For Chennai-born Chandrika Tandon, music has never been about external validation. It has always been a process — of discovery, of offering, of becoming. And in that, her work continues, unhurried and unbound
“Music is what l am. Everything else is what | do — I found myself through music,” asserts Chandrika Krishnamurthy Tandon in her bio note on Spotify, where she has a modest 1655 monthly listeners. At 71, Tandon’s first Grammy win for her sixth studio album, Triveni, in the Best New Age, Ambient, or Chant Album category, may seem like a late-career triumph, but it is a formal recognition of a lifelong immersion in music that refuses to be constrained by geography or commercial expectations. When she secured the nomination in the Best Contemporary World Music Album category at the 53rd Annual Grammy Awards in 2011 for her first album Soul Call, she found a global audience ready to lap up the pot-pourri of Hindustani, Carnatic, and Western traditions.

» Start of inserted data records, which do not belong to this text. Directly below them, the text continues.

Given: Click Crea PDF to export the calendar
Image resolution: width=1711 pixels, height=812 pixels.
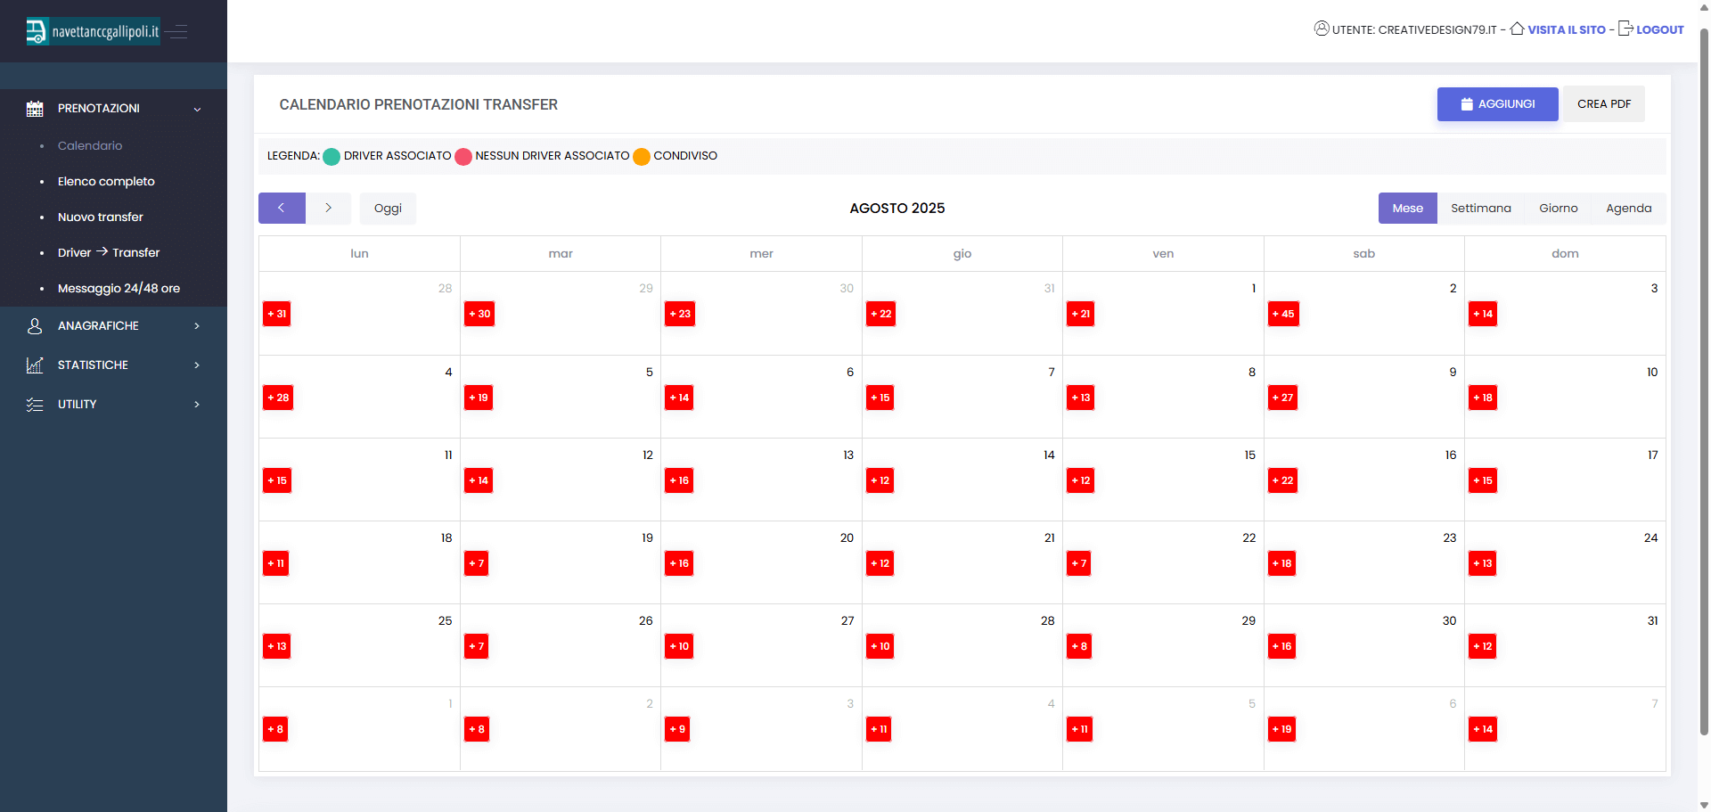Looking at the screenshot, I should pos(1603,104).
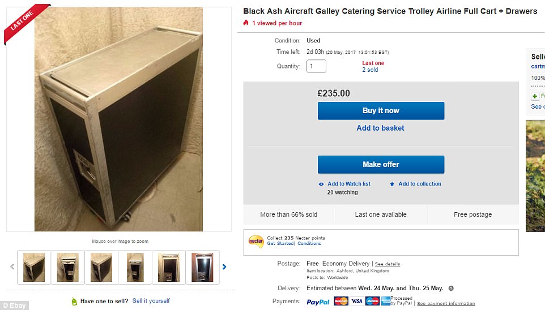
Task: Click the red flame viewed-per-hour icon
Action: [246, 23]
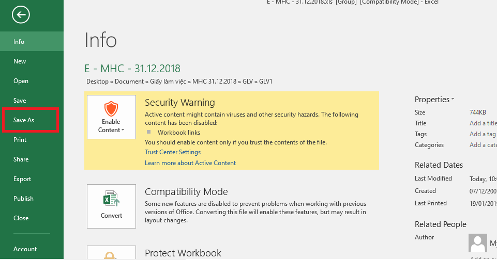This screenshot has width=497, height=260.
Task: Click GLV1 in the file path
Action: click(x=265, y=82)
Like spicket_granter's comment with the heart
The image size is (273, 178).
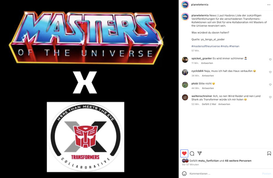pyautogui.click(x=270, y=60)
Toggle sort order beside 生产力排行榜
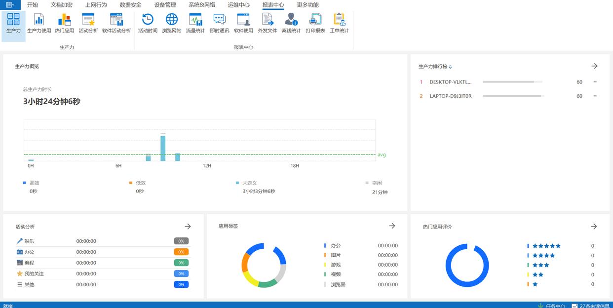Image resolution: width=613 pixels, height=308 pixels. pyautogui.click(x=450, y=67)
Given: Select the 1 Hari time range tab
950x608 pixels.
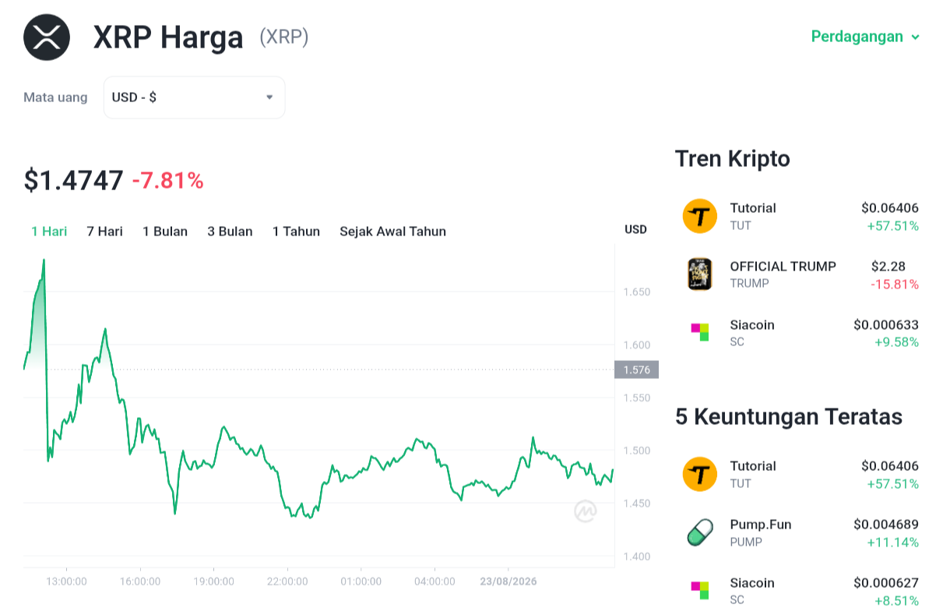Looking at the screenshot, I should [49, 231].
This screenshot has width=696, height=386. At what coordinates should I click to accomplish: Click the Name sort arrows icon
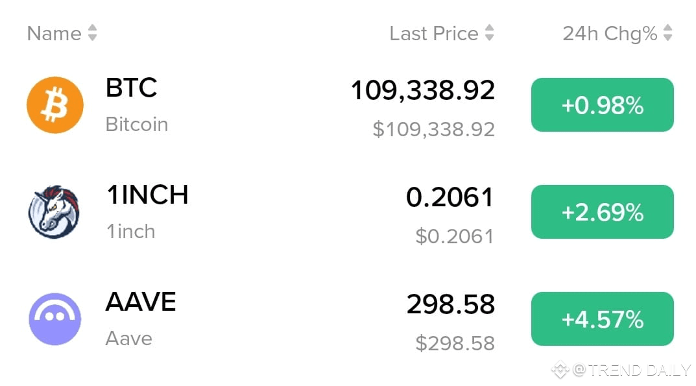pyautogui.click(x=92, y=33)
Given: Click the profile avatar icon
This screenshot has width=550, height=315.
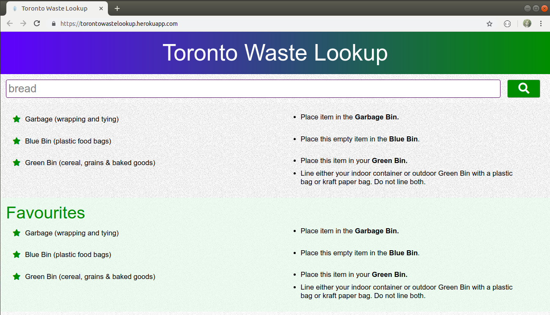Looking at the screenshot, I should (527, 23).
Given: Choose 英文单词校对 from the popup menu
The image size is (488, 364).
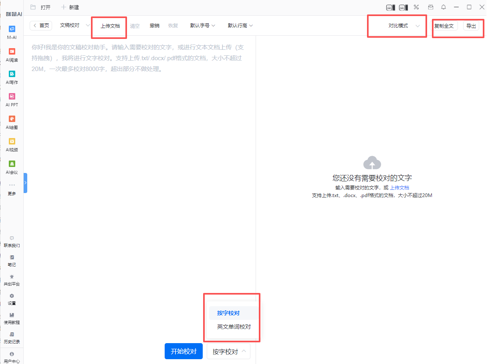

Soul Call is a meditative exploration of the sacred Om Namo Narayanaya chant, devoted to Lord Vishnu, which is central to Hindu spiritual practice. The repetition of the mantra’s eight phonemes pulls the listener into a space of tranquility and reflection. Her subsequent albums — in similar terrains and textures — deepened the engagement. Soul March (2013) expanded her sonic vocabulary; it weaves jazz and Latin influences into the fabric of Hindustani classical music, while Soul Mantra (2014) explored the incantatory power of Om Namah Shivaya across nine ragas. With Shivoham: The Quest (2017), she moved even further, integrating Sanskrit chants with English verses, broadening the scope of her spiritual inquiry. And career as a vocalist interested in pursuing music-making as a vehicle for stillness and contemplation.
The call of music
Tandon’s win is particularly significant as she has been chosen over formidable competitors like Ricky Kej (nominated for Break of Dawn), a previous winner, and Anoushka Shankar, a renowned sitar virtuoso (and the daughter of the legendary Ravi Shankar) who was in the race with Chapter II: How Dark It Is Before Dawn, the second in the trilogy of mini-albums; the first, Chapter I: Forever, For Now, released in October 2023. The other equally talented competitors included Japanese composed Ryuichi Sakamoto (Opus, his posthumous album, features sets performed as a final concert in 2022) and Indian-origin British artist Radhika Vekaria (her second album, Warriors of Light, is ‘born from the crucible of struggle’ — she suffers from chronic speech impairment since childhood — and ‘illuminated by the celestial sound of ancient mantras and chants.’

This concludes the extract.